Strict-causal, zero-shot voice conversion at 44.1 kHz — built to run as a real-time VST on Apple Silicon (MPS, no CUDA). Encoder best: probe cos768 ≈ 0.935 (StridingAdapter, 8-layer causal Transformer).
Mic 44.1kHz
→ resample 44.1k→16k → WavLM CNN L0–L4 (frozen teacher frontend, ~10ms) → 200 Hz
→ StridingAdapter 200→50 Hz (learned, k=4) → Causal Depthwise Stem (8 blocks)
→ Downsample 2× → 25 Hz → Causal Transformer 8L (RoPE + SwiGLU, window 256)
→ Q2D2 quantizer (3.0M-code rhombic grid) → content 768d @ 25 Hz ── encoder · 24.9M
→ Decoder v5: causal AdaLN transformer → learned upsampler → SnakeBeta
conv stack → iSTFT (n_fft 1512) → wav 44.1kHz ── decoder · ~16M
▲ target speaker = MioCodec global embedding (.astrape voicebank), via AdaLN-Zero
| Stage | Params | In deploy graph? |
|---|---|---|
| Encoder (StridingAdapter 8L) | 24.9M | ✅ |
| Decoder v5 | ~16M | ✅ |
| MioCodec teacher (frozen, bidirectional) | 228M | ✗ training only |
| MPD + MSD discriminators | 70.7M | ✗ training only |
Deploy graph ≈ 41M; E2E algorithmic latency ≈ 49 ms; 0 look-ahead. See ARCHITECTURE.md for the latency taxonomy and the encoder / decoder / iSTFT breakdown.
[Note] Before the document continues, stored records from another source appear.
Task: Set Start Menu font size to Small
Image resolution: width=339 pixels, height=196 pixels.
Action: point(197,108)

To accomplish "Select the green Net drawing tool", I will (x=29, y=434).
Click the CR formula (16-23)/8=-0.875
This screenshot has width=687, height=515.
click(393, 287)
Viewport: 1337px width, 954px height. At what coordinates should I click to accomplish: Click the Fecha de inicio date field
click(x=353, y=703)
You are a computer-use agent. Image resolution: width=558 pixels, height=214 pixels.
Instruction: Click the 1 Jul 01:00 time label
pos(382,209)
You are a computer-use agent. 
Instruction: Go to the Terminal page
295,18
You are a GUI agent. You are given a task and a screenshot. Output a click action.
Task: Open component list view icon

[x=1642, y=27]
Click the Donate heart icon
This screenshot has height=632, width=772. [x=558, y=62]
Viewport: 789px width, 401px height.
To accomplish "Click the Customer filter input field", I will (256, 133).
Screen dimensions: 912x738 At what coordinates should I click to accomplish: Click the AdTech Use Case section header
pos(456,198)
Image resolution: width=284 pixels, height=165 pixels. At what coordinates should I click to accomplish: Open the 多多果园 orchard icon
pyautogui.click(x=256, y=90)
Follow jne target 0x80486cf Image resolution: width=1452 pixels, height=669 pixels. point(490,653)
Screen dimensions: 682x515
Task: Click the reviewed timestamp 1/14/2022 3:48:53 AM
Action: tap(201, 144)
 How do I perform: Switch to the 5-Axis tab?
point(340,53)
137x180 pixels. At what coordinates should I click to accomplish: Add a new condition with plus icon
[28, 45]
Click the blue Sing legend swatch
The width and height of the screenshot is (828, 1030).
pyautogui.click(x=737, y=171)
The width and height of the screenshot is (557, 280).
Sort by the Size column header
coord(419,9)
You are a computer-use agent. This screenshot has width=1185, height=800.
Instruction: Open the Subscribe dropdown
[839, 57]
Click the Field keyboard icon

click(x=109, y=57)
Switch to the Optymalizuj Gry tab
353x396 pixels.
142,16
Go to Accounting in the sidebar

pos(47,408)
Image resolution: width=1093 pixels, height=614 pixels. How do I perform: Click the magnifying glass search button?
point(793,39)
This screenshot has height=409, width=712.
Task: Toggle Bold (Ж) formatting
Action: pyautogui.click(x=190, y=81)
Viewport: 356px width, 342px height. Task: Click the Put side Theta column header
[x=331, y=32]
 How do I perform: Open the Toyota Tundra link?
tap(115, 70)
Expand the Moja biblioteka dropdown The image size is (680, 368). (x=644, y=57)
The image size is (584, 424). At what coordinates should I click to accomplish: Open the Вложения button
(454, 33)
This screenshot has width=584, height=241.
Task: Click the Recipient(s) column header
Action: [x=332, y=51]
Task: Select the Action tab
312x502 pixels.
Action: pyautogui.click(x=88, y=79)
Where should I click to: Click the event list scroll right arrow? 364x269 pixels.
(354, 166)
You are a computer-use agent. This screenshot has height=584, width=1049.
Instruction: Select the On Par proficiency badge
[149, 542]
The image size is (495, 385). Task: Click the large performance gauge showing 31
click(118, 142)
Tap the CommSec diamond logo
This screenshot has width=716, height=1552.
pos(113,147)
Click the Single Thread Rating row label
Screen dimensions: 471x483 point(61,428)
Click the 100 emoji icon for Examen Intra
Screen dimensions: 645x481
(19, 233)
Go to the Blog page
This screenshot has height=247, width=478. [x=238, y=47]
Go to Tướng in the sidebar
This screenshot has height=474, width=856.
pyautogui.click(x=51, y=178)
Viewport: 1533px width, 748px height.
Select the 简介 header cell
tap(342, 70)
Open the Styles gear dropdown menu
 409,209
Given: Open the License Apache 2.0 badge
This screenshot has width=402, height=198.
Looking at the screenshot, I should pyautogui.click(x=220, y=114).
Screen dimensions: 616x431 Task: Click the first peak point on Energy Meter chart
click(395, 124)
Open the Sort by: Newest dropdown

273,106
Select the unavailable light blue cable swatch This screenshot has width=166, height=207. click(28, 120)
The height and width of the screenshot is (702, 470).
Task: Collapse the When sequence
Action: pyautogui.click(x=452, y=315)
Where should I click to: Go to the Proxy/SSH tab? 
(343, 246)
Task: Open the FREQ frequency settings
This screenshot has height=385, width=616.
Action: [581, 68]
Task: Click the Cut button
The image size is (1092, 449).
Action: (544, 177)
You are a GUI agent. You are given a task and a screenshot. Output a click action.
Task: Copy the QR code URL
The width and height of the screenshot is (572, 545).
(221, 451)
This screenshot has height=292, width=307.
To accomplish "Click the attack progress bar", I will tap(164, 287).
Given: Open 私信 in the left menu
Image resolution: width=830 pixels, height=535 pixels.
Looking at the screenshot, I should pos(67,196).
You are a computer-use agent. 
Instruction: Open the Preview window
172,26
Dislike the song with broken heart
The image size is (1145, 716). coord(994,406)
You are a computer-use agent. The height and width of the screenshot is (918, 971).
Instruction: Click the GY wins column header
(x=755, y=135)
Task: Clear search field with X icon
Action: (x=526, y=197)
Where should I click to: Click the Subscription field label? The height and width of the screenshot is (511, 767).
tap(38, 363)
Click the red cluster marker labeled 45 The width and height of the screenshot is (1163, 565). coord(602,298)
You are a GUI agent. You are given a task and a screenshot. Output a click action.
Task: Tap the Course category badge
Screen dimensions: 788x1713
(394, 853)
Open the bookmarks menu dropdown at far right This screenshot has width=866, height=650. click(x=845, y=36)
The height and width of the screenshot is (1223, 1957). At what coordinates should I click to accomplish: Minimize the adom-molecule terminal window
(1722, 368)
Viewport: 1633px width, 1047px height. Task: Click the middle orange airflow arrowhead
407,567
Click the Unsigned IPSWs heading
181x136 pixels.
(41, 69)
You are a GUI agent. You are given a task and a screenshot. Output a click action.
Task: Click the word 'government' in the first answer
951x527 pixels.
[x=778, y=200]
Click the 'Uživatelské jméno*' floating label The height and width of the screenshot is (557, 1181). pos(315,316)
Encoder frontend ablations (content cos768 vs frozen MioCodec teacher):
| Frontend | Causality | cos768 | Notes |
|---|---|---|---|
| 8L StridingAdapter 200 Hz | strict-causal | 0.935 | ★ current — WavLM L4 raw + learned k=4 decimation |
| 7L WavLM 16 kHz | strict-causal | 0.934 | native 50 Hz, aligned kernels |
| 6L Mel + time-shift | strict-causal | 0.917 | mel fallback |
| 4L Mel center=True | 23 ms future | 0.911 | non-causal reference |
- Strict causality (0 look-ahead). Output at frame t depends only on input ≤ t — enforced everywhere and checked by a streaming-invariance test (adding future samples never changes earlier outputs). This is the non-negotiable constraint for real-time streaming VC.
- Three "latencies", kept distinct. Look-ahead (future context) = 0. Algorithmic latency (group delay, e.g. iSTFT overlap-add) is the real streaming delay we budget (~50 ms). Backward receptive field (past context carried as recurrent state) is free.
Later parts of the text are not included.